# Over running coupler



## 19442N (Apr 14, 2018)

Over running couplers. Are you guys using them and do they stand the test of time? I stood tall on the brake but still took out the trash can.


----------



## sixbales (May 18, 2011)

On the old transmission-driven PTO's, an over-running coupler is important to prevent the rotary momentum of the PTO implement from driving the transmission when the clutch is depressed. These are time-proven devices, been in service for many years.


----------



## pogobill (Jan 31, 2012)

I'm with sixbales, it's a matter of safety!


----------



## 19442N (Apr 14, 2018)

Thanks men. I'm thinking that since the PTO shaft needs a rebuild I'll just replace it with a conversion shaft and the coupler. Do you guys have to shorten a drive shaft when coupler is installed?


----------



## sixbales (May 18, 2011)

You may have to shorten the shaft when you install the conversion shaft and coupler. After the installation, check that your shaft still has capability to slide inwards so that you do not impose compressive force on your PTO system in the tractor.


----------



## RC Wells (Dec 26, 2008)

If you replace your PTO shaft with the new larger version, you will also need to change the yoke on the rotary mower drive shaft to match the larger diameter PTO. 

Because the overrunning clutches bolt directly to the PTO, and unless the PTO spline is worn to the point of being sloppy, I would just get a clutch in the original 1 1/8" size and LocTite 660 to eliminate any micro-movement in the PTO spline to clutch union. 

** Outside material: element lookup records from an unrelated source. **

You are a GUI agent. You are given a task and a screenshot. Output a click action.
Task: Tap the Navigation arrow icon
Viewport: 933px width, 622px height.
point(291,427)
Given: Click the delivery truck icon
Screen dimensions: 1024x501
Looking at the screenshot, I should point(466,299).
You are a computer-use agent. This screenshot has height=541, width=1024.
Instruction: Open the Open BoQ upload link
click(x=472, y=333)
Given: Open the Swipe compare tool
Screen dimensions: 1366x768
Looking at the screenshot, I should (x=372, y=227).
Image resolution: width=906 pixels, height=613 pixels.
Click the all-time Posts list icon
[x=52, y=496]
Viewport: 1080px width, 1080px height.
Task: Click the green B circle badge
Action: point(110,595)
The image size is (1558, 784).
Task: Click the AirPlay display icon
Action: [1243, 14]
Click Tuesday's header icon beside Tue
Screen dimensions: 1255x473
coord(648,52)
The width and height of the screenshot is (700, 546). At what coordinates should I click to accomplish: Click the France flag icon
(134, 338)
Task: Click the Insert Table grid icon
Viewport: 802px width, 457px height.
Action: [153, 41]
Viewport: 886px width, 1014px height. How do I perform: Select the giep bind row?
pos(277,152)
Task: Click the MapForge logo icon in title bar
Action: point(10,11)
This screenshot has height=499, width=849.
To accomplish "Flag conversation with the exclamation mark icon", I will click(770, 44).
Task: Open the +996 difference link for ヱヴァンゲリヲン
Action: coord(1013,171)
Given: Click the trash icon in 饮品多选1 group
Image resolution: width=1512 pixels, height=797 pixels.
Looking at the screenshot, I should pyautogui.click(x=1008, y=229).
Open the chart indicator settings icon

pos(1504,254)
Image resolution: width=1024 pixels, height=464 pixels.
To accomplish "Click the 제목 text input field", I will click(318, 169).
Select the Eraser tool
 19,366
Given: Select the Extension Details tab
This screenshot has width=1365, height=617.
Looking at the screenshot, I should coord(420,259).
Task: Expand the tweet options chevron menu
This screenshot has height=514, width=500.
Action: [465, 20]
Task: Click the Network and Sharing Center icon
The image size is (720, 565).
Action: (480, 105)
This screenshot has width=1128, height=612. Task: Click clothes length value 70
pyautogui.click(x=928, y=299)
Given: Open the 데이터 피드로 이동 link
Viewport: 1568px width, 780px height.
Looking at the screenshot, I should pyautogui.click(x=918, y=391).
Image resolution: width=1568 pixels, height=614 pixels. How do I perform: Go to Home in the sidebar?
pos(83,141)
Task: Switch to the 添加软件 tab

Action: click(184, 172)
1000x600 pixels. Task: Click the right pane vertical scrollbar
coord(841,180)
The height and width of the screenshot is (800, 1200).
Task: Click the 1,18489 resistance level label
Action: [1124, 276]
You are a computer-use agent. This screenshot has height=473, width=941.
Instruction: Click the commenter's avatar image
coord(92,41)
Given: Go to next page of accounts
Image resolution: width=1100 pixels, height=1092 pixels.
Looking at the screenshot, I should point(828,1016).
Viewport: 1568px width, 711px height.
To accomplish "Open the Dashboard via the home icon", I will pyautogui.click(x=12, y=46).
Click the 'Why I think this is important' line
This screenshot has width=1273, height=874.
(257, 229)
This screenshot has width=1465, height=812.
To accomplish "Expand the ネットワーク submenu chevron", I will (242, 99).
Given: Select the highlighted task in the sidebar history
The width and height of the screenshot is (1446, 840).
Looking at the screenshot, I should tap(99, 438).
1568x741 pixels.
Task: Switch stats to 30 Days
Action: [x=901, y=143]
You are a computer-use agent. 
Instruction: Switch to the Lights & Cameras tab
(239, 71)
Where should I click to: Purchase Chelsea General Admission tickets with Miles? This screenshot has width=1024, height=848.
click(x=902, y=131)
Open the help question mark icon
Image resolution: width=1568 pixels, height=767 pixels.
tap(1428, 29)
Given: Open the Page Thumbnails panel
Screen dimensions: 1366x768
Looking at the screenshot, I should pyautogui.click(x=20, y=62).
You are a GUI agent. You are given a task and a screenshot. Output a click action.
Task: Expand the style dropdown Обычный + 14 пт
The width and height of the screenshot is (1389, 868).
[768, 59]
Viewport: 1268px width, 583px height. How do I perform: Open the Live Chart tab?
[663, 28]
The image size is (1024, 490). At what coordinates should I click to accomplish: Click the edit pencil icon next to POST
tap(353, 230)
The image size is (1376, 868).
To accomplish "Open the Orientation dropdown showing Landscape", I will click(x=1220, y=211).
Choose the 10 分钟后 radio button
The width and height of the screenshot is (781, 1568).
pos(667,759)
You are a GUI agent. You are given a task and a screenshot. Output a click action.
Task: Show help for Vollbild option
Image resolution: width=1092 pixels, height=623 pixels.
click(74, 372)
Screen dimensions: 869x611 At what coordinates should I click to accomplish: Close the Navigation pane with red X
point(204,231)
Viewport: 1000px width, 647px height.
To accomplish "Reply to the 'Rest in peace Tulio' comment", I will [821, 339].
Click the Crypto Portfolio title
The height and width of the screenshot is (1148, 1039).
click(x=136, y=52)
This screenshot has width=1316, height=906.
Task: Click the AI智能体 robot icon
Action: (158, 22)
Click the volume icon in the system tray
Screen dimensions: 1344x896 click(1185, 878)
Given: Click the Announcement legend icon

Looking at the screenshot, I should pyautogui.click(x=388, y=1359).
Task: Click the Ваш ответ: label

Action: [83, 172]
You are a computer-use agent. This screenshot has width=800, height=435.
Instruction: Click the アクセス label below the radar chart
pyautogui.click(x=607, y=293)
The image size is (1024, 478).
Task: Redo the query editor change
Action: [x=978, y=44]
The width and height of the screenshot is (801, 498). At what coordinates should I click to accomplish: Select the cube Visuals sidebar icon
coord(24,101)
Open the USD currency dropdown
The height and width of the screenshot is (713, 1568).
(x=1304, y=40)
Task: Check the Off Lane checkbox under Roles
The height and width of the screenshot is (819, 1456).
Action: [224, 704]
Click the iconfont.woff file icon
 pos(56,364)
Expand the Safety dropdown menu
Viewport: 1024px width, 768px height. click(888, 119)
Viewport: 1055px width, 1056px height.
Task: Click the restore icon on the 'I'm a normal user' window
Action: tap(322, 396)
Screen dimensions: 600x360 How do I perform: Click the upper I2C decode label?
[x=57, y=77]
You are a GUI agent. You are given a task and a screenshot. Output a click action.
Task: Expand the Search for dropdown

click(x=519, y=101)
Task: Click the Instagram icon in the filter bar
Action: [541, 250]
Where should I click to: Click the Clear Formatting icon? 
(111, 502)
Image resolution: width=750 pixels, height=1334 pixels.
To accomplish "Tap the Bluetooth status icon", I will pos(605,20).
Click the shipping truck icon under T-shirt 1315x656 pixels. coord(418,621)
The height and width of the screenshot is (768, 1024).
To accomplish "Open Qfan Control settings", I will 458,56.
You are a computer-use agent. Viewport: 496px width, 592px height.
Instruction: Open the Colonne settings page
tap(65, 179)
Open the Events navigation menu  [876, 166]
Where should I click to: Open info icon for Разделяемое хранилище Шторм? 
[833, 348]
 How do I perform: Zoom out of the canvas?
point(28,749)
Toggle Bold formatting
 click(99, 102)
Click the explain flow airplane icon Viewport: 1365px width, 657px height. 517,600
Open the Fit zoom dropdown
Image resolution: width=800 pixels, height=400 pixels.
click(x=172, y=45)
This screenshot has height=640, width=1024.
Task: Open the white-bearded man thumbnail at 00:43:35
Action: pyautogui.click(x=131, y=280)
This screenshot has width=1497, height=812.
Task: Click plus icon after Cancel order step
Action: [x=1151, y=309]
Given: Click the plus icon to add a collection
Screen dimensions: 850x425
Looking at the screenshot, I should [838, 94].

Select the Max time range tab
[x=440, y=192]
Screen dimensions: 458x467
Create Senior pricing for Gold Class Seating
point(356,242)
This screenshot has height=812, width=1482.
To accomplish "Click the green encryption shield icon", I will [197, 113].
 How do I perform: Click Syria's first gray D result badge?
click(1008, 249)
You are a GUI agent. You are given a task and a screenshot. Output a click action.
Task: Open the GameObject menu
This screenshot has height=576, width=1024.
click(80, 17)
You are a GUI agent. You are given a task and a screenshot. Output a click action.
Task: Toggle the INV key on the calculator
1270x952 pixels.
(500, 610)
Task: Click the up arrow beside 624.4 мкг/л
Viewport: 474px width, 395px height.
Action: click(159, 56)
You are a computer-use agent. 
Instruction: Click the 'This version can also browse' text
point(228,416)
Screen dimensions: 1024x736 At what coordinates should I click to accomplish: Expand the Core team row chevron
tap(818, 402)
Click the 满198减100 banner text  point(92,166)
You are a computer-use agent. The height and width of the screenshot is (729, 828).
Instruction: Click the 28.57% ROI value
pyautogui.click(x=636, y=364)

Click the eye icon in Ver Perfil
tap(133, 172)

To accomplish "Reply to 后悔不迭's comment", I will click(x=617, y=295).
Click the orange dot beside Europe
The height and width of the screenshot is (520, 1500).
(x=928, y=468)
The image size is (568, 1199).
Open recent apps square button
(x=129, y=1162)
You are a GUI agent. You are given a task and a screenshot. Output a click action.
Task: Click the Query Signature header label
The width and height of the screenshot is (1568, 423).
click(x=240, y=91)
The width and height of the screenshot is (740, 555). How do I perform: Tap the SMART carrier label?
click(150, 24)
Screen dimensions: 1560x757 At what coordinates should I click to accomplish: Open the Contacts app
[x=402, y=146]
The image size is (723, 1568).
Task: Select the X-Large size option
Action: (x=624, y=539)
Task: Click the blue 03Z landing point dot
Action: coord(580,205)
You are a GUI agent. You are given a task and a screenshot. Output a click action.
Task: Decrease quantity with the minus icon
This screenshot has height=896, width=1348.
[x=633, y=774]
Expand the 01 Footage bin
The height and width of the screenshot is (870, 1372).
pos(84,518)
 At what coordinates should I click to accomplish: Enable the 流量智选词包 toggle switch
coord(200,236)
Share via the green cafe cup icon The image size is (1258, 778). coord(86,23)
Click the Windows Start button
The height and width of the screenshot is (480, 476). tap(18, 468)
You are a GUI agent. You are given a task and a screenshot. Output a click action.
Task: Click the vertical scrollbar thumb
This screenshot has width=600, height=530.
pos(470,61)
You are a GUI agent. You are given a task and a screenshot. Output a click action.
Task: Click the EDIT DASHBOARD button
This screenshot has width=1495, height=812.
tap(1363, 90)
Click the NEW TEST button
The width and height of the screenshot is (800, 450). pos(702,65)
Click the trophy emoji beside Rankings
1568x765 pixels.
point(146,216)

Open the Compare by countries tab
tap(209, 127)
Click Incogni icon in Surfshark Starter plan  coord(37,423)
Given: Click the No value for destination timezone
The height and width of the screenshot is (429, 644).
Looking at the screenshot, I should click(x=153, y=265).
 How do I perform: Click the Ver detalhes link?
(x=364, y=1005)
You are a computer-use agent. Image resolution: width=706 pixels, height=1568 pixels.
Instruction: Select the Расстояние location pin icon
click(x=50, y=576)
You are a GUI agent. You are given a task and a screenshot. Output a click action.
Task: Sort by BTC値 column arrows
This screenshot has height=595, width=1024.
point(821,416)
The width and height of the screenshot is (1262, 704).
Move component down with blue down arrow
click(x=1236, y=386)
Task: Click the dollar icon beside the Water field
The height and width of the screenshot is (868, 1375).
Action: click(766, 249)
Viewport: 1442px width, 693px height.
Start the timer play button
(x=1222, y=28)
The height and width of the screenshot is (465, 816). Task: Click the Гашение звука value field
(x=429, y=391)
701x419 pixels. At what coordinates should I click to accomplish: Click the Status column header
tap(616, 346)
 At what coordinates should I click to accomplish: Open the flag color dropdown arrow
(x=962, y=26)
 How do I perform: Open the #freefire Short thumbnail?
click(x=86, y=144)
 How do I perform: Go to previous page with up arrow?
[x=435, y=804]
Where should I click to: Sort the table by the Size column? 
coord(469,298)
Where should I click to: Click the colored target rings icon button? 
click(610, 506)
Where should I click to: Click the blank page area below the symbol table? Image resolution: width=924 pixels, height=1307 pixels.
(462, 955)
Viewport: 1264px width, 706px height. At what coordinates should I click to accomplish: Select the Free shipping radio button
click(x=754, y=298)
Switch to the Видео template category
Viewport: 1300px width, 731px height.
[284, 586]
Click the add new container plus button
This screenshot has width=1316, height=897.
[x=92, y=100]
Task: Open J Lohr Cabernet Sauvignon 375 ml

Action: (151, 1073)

Usual slop on these systems will be found in a worn driveshaft yoke, as it is a softer material so it is sacrificial over time and not chew up the PTO itself from dirt in the union.


----------



## 19442N (Apr 14, 2018)

RC Wells said:


> If you replace your PTO shaft with the new larger version, you will also need to change the yoke on the rotary mower drive shaft to match the larger diameter PTO.
> 
> Because the overrunning clutches bolt directly to the PTO, and unless the PTO spline is worn to the point of being sloppy, I would just get a clutch in the original 1 1/8" size and LocTite 660 to eliminate any micro-movement in the PTO spline to clutch union.
> 
> Usual slop on these systems will be found in a worn driveshaft yoke, as it is a softer material so it is sacrificial over time and not chew up the PTO itself from dirt in the union.


The previous owner was using a spline adapter on the PTO shaft. So I thought by installing the conversion shaft it wouldn't be necessary to replace yoke. Please correct me if I'm wrong. Thanks.


----------



## RC Wells (Dec 26, 2008)

Should be standard yoke then.


----------